What the exercise asks
Reproduce the material from its first line up to and including the line that contains "Screen dimensions: 1512x791 [44, 56]", leaving out the pictures.

Information supplied
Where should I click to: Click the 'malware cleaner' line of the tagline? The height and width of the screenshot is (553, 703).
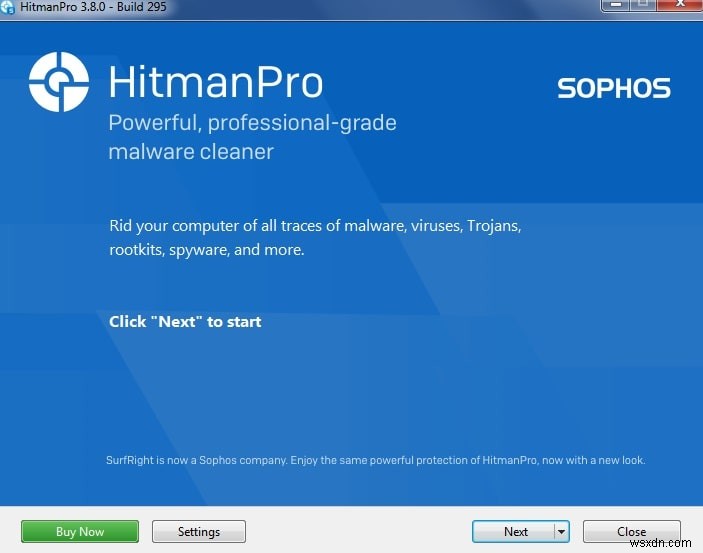coord(190,152)
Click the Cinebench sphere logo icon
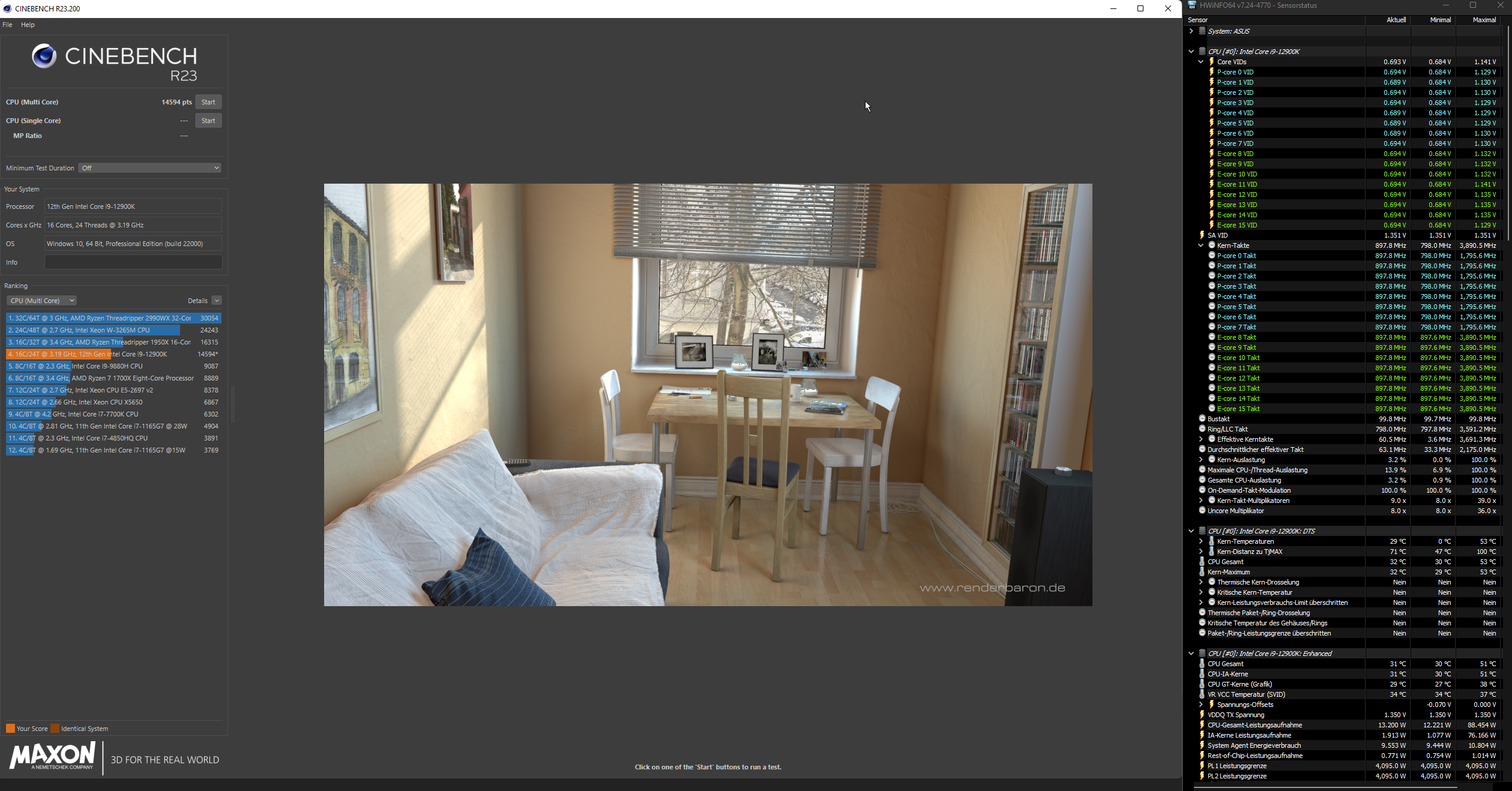Screen dimensions: 1512x791 [44, 56]
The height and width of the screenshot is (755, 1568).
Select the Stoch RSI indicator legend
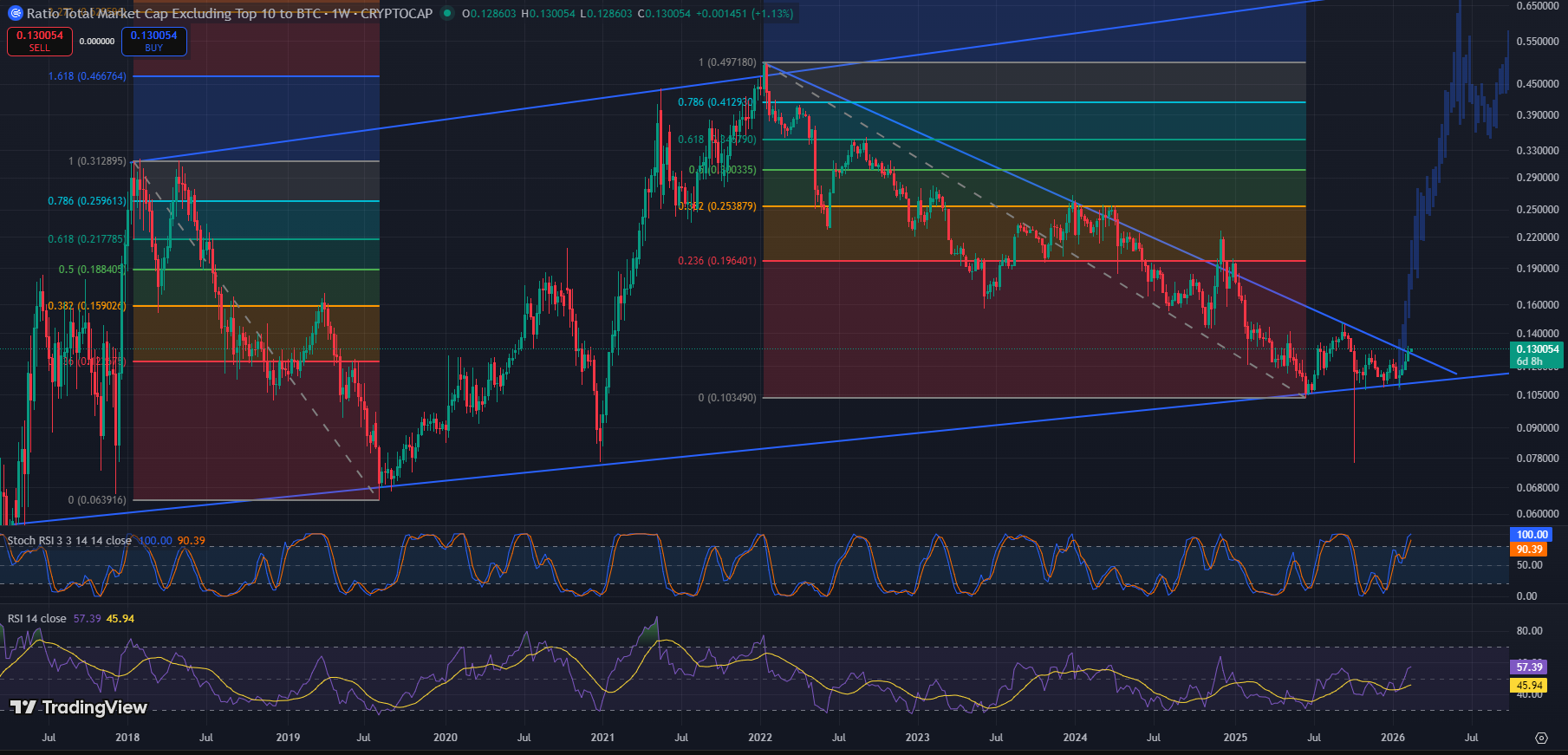[x=69, y=540]
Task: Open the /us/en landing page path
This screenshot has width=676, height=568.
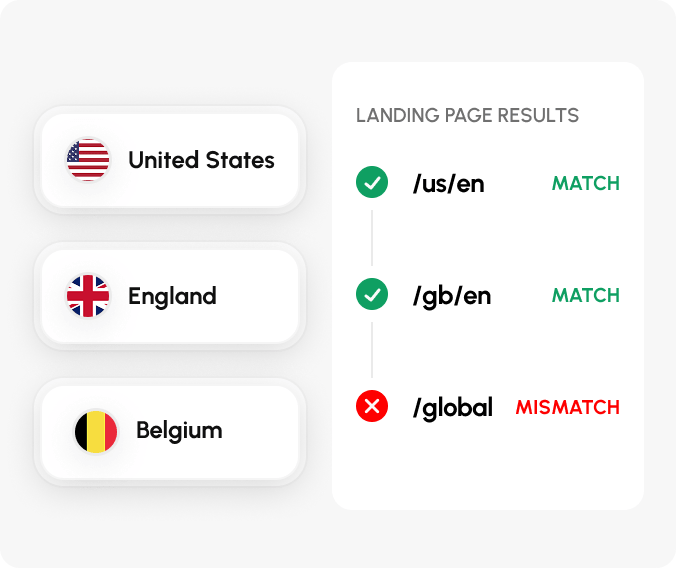Action: point(448,184)
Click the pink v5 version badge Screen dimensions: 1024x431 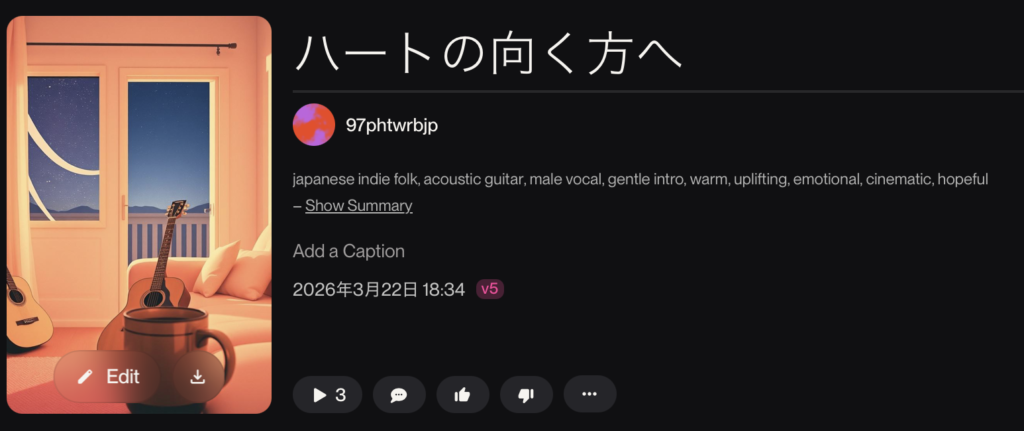490,289
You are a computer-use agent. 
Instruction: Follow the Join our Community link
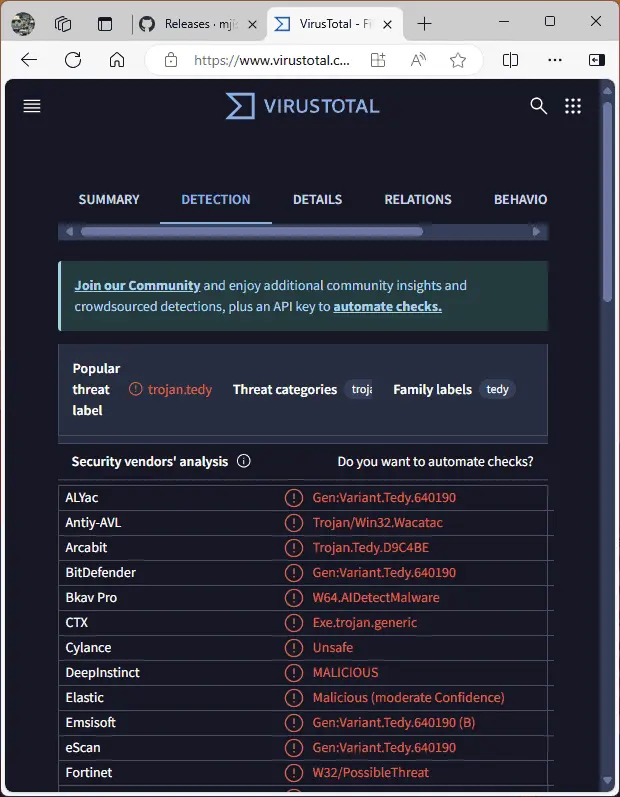[137, 285]
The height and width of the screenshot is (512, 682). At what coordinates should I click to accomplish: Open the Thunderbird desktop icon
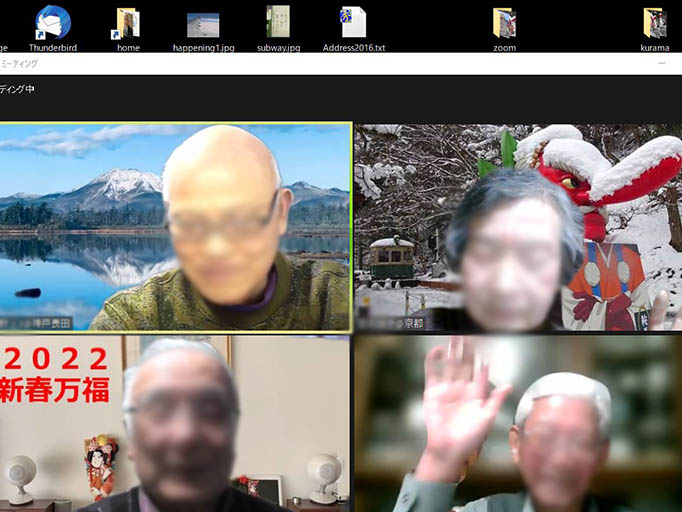point(52,24)
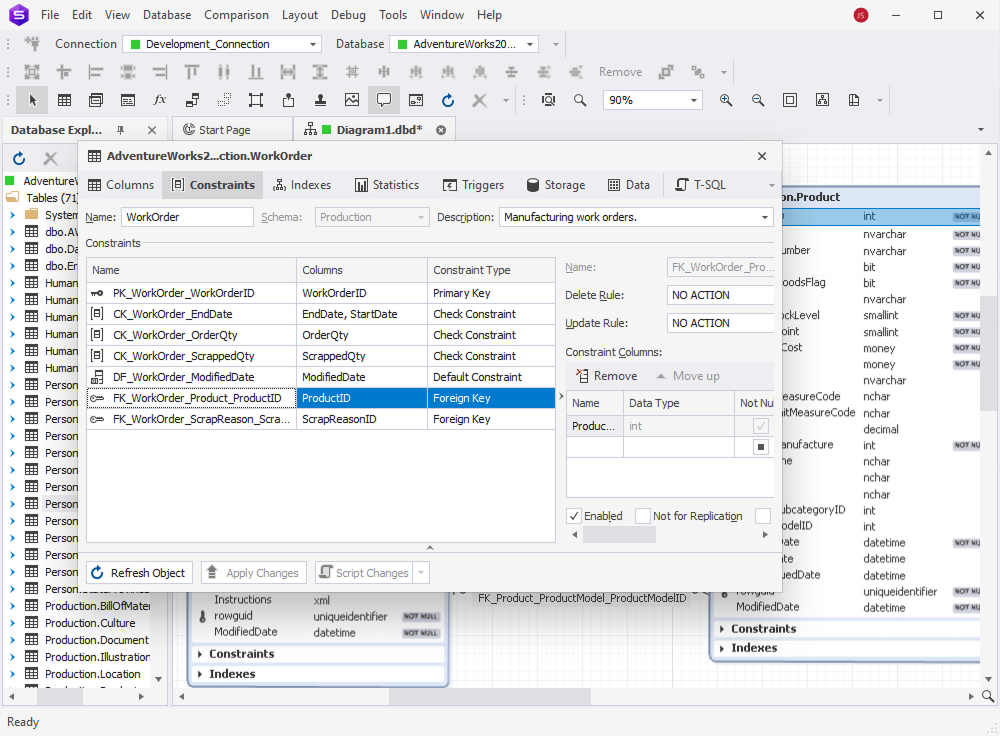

Task solution
Where should I click to: Click the 'malware cleaner' line of the tagline? The height and width of the screenshot is (553, 703).
coord(190,152)
Click the Cinebench sphere logo icon
Screen dimensions: 1512x791 [44, 56]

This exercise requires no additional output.